▶ [WORK INSTRUCTION] Locate the line that contains "Image resolution: width=1177". Retype it and every line after it to the end of the records, exactly, but not the pictures.

** Opening DATA FOR ANALYSIS block **

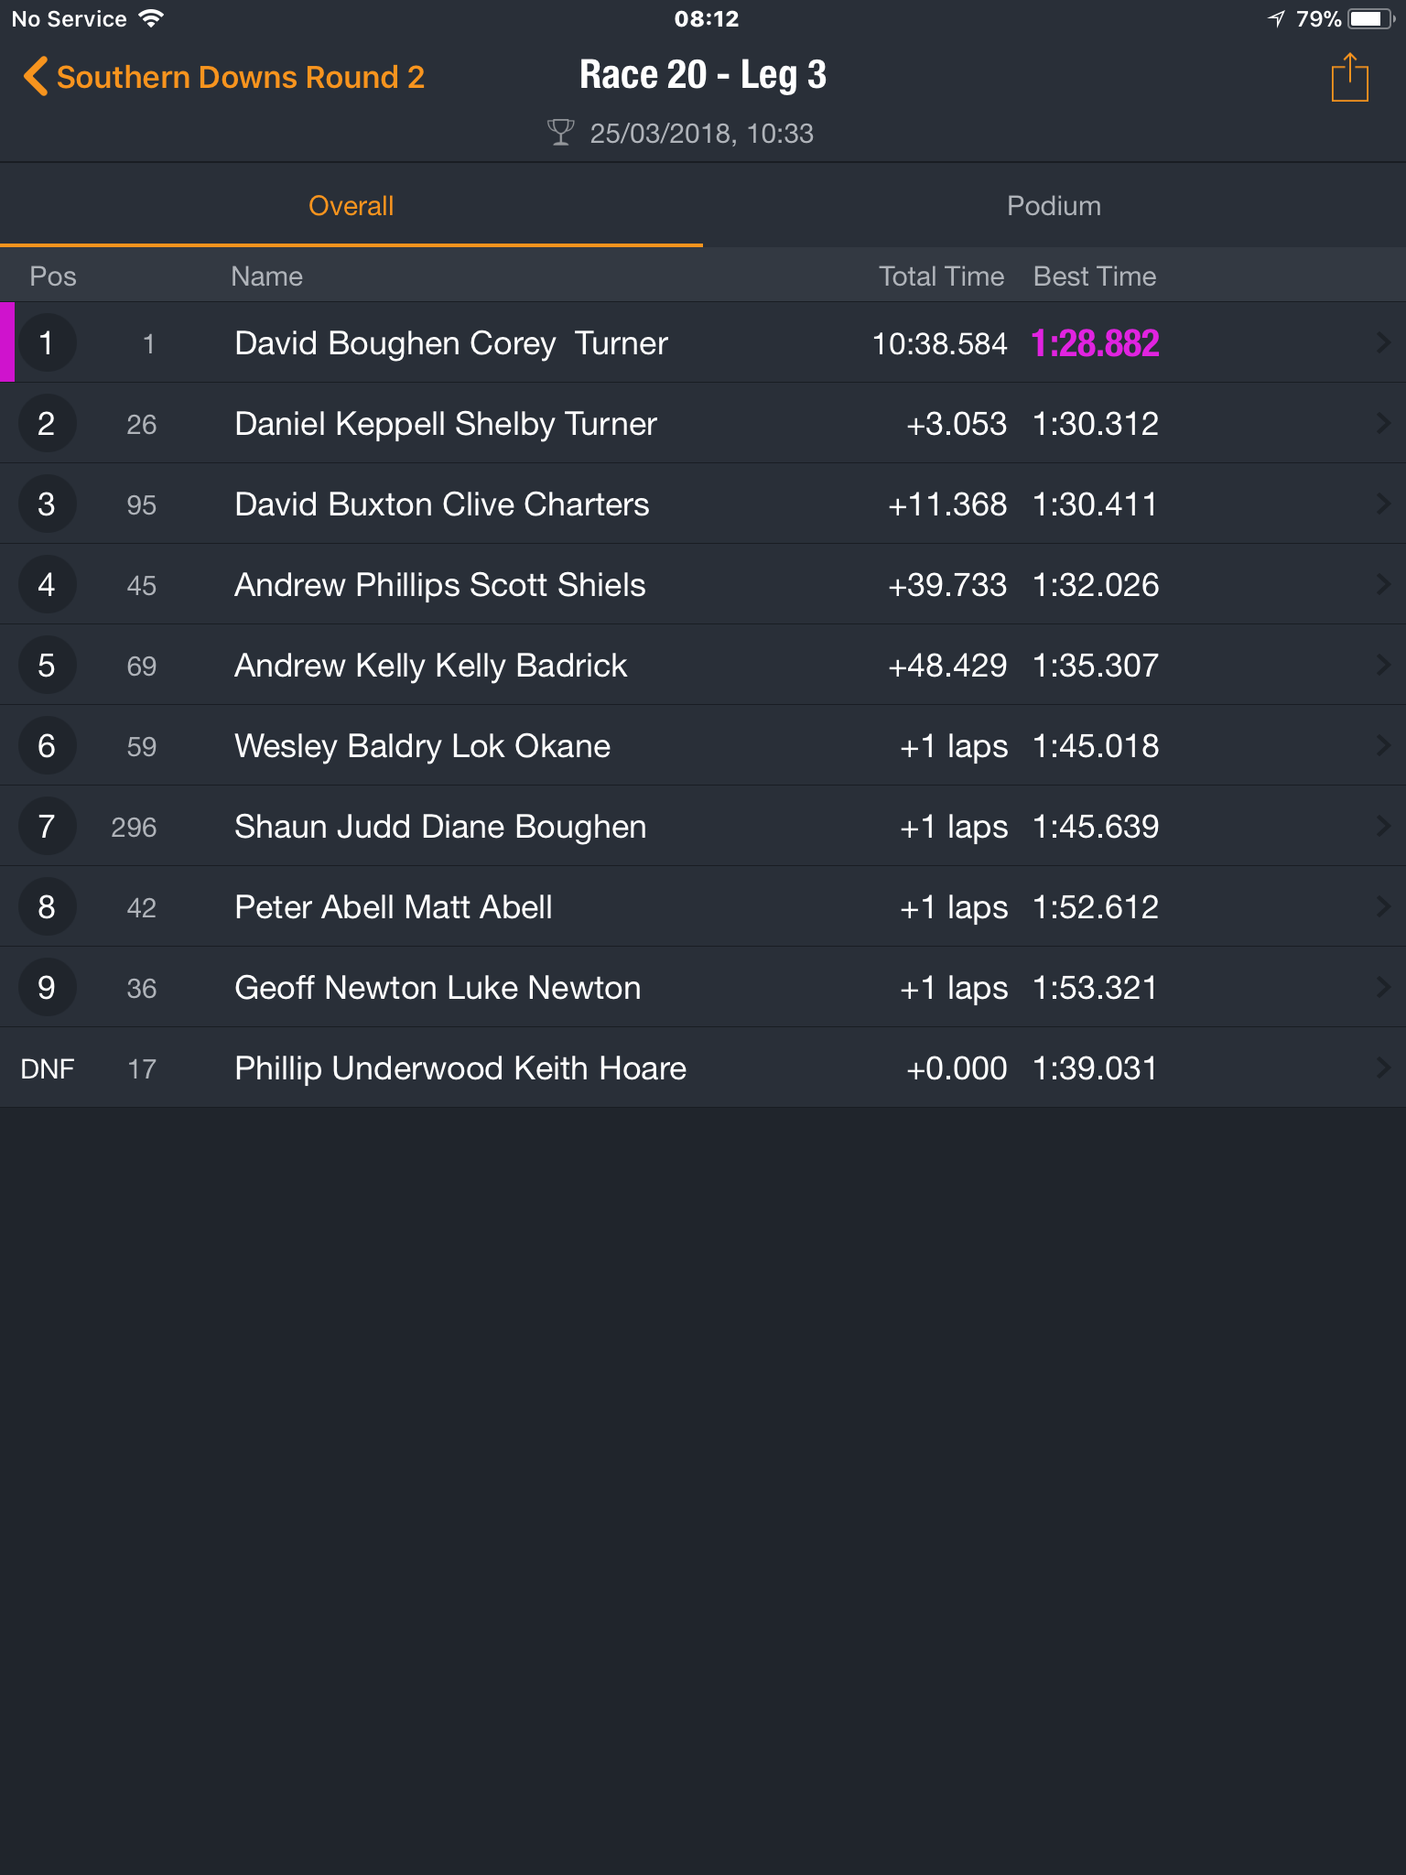Tap the Best Time column header

pyautogui.click(x=1095, y=276)
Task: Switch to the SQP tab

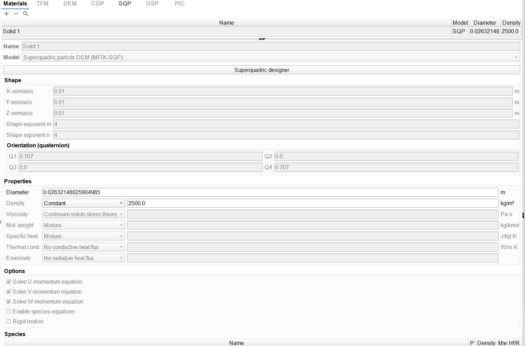Action: click(125, 4)
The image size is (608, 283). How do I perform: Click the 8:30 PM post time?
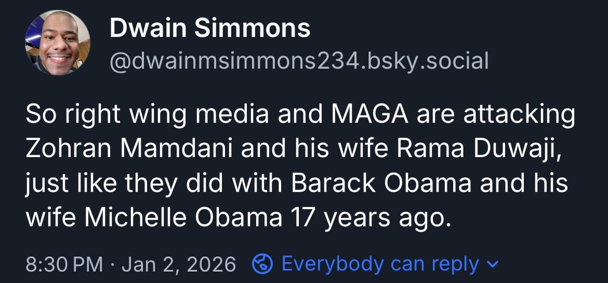64,264
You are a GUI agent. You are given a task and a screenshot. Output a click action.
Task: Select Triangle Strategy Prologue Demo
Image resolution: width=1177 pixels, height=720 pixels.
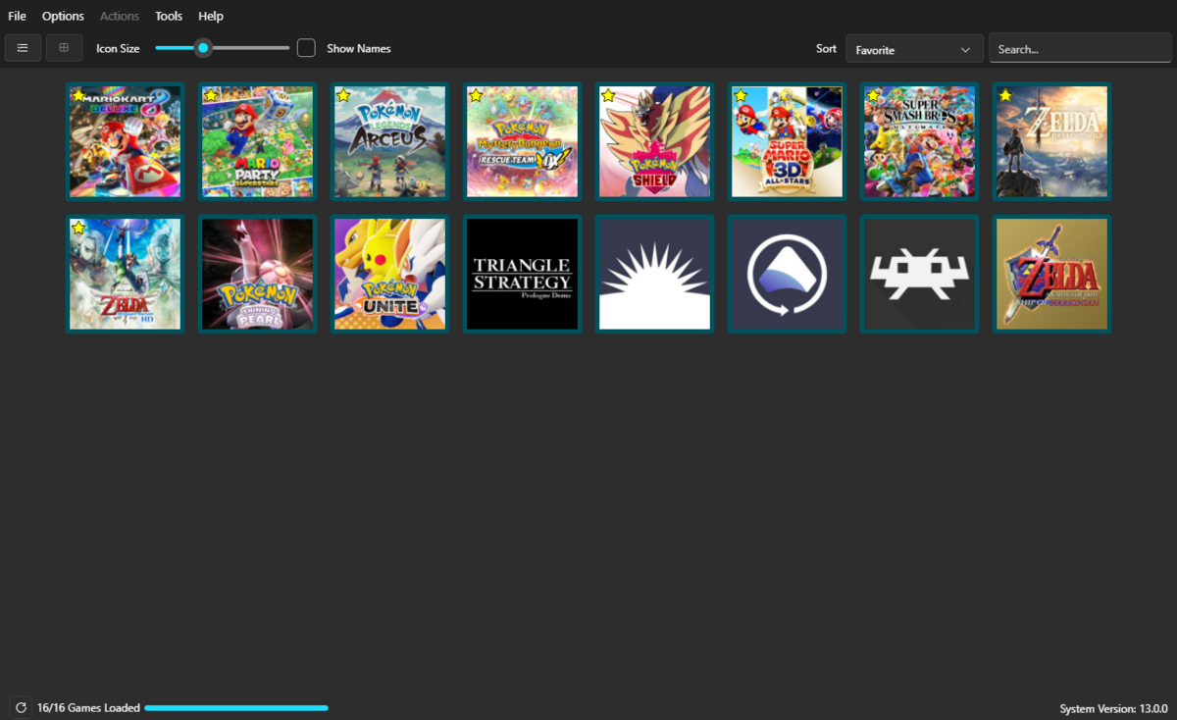point(522,274)
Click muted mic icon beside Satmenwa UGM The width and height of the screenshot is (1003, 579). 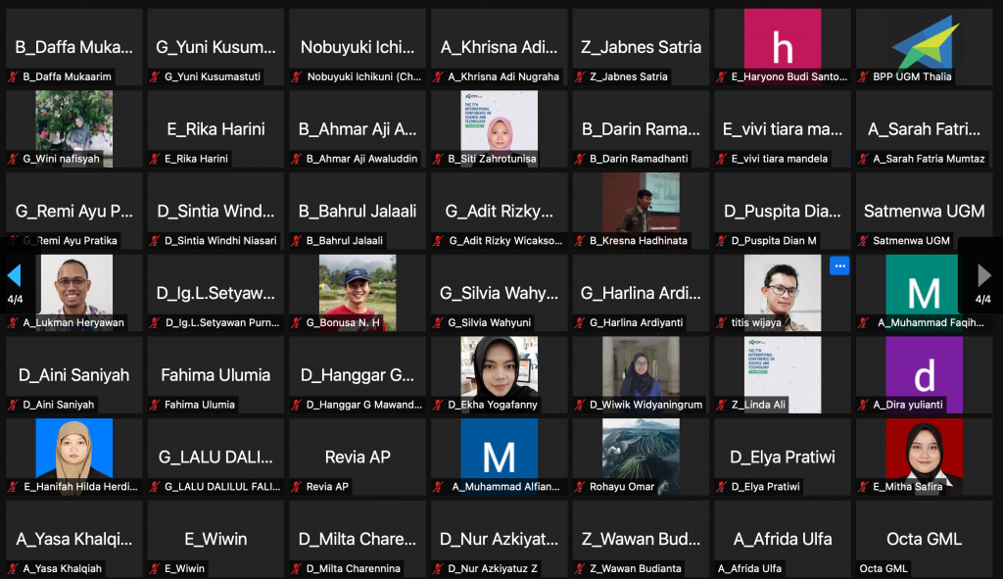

** Closing DATA FOR ANALYSIS block **

▶ [ANSWER TO THE EXERCISE]
Image resolution: width=1177 pixels, height=720 pixels.
point(522,274)
Click muted mic icon beside Satmenwa UGM The width and height of the screenshot is (1003, 579). 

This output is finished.